Farmarcas alcança R$ 10 bilhões e reforça força do associativismo no varejo farmacêutico

Organização projeta chegar a R$ 17 bilhões até 2030, com expansão de lojas, crescimento orgânico e fortalecimento da marca própria

Adnews

06.01.2026

Farmarcas alcança R$ 10 bilhões e reforça força do associativismo no varejo farmacêutico

A Farmarcas, organização que reúne 11 redes de drogarias associativistas, atingiu em novembro a marca de R$ 10 bilhões em vendas acumuladas nos últimos 12 meses. O resultado reposiciona o modelo associativista no varejo farmacêutico brasileiro e coloca a companhia e seus associados em um novo patamar de desempenho.
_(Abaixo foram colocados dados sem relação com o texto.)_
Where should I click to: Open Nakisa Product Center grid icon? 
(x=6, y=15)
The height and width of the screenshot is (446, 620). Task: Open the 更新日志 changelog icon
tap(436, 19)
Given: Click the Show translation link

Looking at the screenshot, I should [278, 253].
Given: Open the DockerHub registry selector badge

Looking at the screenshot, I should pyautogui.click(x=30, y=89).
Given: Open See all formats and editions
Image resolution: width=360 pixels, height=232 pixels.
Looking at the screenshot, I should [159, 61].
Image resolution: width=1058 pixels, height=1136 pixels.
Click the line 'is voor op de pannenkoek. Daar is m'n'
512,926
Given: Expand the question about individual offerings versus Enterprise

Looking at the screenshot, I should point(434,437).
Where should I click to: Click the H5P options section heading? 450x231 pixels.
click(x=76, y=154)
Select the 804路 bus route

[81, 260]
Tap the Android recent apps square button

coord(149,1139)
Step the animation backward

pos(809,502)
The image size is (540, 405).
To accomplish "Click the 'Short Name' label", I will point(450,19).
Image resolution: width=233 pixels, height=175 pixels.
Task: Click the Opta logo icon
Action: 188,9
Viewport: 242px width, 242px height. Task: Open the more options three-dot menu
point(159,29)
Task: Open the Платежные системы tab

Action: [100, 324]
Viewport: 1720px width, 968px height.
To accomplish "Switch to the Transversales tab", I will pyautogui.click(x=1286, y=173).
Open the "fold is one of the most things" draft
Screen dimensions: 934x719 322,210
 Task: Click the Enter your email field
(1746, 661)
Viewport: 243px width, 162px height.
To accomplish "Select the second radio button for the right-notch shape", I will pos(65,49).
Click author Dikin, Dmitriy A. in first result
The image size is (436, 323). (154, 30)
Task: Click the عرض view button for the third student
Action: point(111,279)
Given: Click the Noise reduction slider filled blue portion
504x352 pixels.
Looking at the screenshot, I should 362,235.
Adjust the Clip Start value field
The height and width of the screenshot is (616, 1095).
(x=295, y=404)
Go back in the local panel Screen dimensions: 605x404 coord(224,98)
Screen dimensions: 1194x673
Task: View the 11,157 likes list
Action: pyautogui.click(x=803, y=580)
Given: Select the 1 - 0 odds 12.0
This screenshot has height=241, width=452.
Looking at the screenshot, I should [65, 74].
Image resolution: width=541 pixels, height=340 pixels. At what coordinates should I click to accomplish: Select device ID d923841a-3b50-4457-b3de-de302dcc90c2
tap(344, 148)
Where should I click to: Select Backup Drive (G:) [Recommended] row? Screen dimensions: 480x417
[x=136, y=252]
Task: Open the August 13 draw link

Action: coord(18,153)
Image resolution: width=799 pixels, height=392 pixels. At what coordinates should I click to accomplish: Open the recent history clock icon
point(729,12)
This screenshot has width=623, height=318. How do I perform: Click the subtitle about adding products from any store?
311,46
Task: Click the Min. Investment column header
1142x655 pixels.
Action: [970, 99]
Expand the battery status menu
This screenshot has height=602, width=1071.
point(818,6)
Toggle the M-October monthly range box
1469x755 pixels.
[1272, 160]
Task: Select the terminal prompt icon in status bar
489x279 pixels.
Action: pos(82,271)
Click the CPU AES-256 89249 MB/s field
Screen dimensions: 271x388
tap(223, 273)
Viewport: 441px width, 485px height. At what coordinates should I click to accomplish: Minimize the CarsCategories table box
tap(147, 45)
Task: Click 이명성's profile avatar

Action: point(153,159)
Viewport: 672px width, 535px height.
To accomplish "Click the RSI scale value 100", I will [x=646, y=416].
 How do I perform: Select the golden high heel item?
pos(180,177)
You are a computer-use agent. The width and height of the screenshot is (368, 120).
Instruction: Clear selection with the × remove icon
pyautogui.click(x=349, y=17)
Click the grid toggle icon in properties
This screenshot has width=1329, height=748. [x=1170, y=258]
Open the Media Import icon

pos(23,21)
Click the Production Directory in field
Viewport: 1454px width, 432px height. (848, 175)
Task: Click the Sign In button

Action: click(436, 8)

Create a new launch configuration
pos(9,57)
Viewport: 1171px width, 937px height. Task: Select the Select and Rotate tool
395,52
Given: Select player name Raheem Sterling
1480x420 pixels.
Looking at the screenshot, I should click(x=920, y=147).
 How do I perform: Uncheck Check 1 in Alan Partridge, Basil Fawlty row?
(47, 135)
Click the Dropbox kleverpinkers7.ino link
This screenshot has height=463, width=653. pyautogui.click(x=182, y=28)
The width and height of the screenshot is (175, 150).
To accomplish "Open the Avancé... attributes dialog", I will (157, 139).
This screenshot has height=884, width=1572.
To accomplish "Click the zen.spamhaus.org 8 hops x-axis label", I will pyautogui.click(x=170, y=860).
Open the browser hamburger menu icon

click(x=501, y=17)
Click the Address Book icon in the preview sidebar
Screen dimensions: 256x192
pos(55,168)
O crescimento é atribuído à combinação entre expansão acelerada, avanço das vendas nas mesmas lojas e aumento do valor agregado do mix de produtos. Segundo Edison Tamascia, presidente da Farmarcas, o desempenho supera o ritmo do mercado. “É um número de dois dígitos, sempre representativo. Crescemos 50% acima do mercado, o que mostra que as estratégias adotadas estão dando certo”, afirma.

Além do crescimento em faturamento, a Farmarcas avançou na abertura de novas unidades. A previsão anual é de 148 inaugurações. No mesmo período, cerca de 60 lojas foram descredenciadas por não acompanharem os padrões de performance e gestão estabelecidos pela organização. “Crescemos de forma saudável, com critérios claros e foco em resultado. Cada passo é planejado e alinhado ao nosso objetivo de longo prazo”, diz Tamascia.

Apesar de simbólico, o marco faz parte de um planejamento mais amplo. Com 13 anos de operação, a Farmarcas projeta alcançar R$ 17 bilhões em faturamento até 2030, sustentada pelo fortalecimento do modelo associativista com gestão profissionalizada.

“O número é importante, mas não é um fim. Ele representa constância, critérios e maturidade de gestão dentro de um projeto maior”, afirma Ângelo Vieira, diretor de Comunicação da Farmarcas.

Estratégia por trás do crescimento

O desempenho da Farmarcas resulta de um conjunto de ações estruturadas. Entre os principais pilares estão a expansão física, a melhoria da performance das lojas existentes e mudanças no mix de produtos.

A expectativa é encerrar 2025 com 1.785 farmácias em operação. Parte dessa expansão foi impulsionada por iniciativas de captação digital, como lives voltadas à atração de novos associados.

Nas lojas já em funcionamento, o crescimento foi apoiado por indicadores de performance, suporte administrativo, marketing estruturado e melhorias na gestão comercial.

Outro fator relevante foi o aumento do ticket médio, impulsionado não apenas por reajustes de preços, mas pela maior participação de dermocosméticos e categorias premium no portfólio.

A marca própria também ganhou espaço no mix e se tornou uma alavanca estratégica de margem e fidelização. “Marca própria é sinal de maturidade. Não é apenas vender mais, é vender melhor”, afirma Vieira.

Desempenho acima do mercado

Os indicadores reforçam a evolução da Farmarcas frente ao varejo farmacêutico nacional. A organização representa 1,8% do mercado em número de lojas e 4,2% em faturamento. No último ano, o crescimento foi de 16,4%, acima da média nacional de 10,9%.

Entre 2021 e 2025, enquanto o varejo farmacêutico cresceu 59,2%, a Farmarcas avançou 114,8%, praticamente o dobro do mercado.

Associativismo profissional como modelo

Baseada em um modelo de associativismo profissionalizado, a Farmarcas combina a autonomia do empresário local com gestão centralizada, inteligência de dados, marketing e suporte técnico.

“O pequeno varejista ganha escala, estrutura e competitividade. O associativismo, quando profissional, transforma negócios”, destaca Ângelo Vieira.

Na prática, o marco de R$ 10 bilhões demonstra que farmácias independentes podem competir com grandes redes, desde que apoiadas por uma plataforma de gestão eficiente e orientada por indicadores.

Os R$ 10 bilhões validam um modelo que amadureceu e escalou. Para a Farmarcas, o número não encerra um ciclo, mas confirma o caminho rumo à meta de R$ 17 bilhões até 2030.

“Uma empresa de 13 anos faturando R$ 10 bilhões não é acaso. É planejamento, gestão e o poder do associativismo profissional”, conclui Edison Tamascia.